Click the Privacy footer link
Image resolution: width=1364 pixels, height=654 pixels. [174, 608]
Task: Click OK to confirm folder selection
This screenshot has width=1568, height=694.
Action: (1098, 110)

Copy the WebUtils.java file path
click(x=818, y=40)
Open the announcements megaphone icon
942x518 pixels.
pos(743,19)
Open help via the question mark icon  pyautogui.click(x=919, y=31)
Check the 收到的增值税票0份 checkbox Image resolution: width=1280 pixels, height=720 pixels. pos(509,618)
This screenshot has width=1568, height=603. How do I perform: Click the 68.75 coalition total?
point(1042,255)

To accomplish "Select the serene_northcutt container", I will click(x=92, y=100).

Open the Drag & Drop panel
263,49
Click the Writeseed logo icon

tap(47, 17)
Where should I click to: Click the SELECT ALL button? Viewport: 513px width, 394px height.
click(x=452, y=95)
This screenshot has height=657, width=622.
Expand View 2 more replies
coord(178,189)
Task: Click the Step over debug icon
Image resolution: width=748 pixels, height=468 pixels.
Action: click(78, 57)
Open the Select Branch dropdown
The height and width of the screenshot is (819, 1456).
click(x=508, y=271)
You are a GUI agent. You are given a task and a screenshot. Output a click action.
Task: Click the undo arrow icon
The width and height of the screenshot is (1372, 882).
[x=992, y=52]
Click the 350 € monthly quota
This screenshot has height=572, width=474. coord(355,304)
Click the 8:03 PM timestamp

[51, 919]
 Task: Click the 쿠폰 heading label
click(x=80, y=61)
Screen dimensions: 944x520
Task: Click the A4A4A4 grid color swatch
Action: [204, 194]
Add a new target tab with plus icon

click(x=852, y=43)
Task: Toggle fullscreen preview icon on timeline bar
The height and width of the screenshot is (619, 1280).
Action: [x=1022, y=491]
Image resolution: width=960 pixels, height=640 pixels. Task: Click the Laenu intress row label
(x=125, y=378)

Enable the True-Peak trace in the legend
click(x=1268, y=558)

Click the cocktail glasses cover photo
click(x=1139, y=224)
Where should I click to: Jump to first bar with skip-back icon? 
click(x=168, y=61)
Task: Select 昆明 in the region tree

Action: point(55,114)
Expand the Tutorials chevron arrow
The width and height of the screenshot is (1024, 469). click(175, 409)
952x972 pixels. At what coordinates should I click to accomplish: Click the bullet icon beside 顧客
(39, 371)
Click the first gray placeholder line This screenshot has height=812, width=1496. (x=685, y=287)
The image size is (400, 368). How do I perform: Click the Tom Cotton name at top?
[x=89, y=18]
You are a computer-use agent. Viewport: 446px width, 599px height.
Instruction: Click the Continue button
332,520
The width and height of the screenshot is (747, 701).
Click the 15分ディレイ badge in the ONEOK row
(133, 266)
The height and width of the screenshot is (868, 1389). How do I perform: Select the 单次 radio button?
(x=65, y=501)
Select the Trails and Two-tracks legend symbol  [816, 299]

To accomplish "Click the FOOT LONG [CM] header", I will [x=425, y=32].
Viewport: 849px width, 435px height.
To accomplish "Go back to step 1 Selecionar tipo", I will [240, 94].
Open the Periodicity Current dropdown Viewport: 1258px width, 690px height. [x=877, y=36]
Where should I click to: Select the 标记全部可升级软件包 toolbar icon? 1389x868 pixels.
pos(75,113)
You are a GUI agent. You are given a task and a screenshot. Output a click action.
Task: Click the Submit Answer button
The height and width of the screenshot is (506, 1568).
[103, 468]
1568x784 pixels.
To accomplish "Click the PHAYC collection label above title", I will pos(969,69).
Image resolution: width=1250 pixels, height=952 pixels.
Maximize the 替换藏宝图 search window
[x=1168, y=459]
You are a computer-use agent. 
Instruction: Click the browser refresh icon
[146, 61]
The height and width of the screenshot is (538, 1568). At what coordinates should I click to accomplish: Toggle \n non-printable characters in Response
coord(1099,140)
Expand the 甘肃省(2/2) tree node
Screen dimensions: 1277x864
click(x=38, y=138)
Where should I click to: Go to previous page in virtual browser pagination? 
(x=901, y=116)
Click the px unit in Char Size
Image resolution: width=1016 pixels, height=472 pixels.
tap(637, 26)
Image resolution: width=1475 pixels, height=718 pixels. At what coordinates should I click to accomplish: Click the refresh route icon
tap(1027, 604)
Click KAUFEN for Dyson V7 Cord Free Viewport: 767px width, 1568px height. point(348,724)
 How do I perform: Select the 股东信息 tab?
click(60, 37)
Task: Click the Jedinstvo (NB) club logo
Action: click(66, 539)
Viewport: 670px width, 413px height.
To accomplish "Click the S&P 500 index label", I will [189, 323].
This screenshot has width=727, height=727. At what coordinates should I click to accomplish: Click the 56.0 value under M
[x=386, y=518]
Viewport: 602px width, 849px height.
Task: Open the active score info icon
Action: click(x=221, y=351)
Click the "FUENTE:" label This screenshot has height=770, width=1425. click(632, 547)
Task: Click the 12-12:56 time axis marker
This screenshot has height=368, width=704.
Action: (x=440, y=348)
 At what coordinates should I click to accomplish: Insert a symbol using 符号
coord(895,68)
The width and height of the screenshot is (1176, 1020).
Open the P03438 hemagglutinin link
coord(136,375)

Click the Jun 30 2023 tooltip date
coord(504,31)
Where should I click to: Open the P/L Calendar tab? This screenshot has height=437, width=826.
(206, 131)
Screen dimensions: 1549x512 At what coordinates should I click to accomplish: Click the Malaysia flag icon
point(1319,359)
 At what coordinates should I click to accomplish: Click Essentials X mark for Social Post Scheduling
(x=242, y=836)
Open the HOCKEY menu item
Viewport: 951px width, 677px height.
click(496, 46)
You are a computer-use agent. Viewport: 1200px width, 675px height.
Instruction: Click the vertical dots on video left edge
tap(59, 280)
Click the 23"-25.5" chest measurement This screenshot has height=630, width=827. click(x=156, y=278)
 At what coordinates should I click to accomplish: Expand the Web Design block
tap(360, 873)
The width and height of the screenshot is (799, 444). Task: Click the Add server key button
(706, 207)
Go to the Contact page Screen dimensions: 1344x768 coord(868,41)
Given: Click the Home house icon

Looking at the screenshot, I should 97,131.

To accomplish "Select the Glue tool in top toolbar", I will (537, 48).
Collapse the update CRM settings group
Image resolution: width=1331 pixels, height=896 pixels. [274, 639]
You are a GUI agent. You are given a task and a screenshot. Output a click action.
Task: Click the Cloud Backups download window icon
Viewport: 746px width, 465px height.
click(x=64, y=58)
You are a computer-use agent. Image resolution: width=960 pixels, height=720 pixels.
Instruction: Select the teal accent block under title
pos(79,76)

************

| DIRECTIONS |
Please give the records again from the line that contains "At what coordinates should I click to accomplish: Insert" down to the line that contains "coord(504,31)", with "tooltip" replaced by "popup" and nothing else altered.

| ANSWER FOR THIS EXERCISE |
 At what coordinates should I click to accomplish: Insert a symbol using 符号
coord(895,68)
The width and height of the screenshot is (1176, 1020).
Open the P03438 hemagglutinin link
coord(136,375)

Click the Jun 30 2023 popup date
coord(504,31)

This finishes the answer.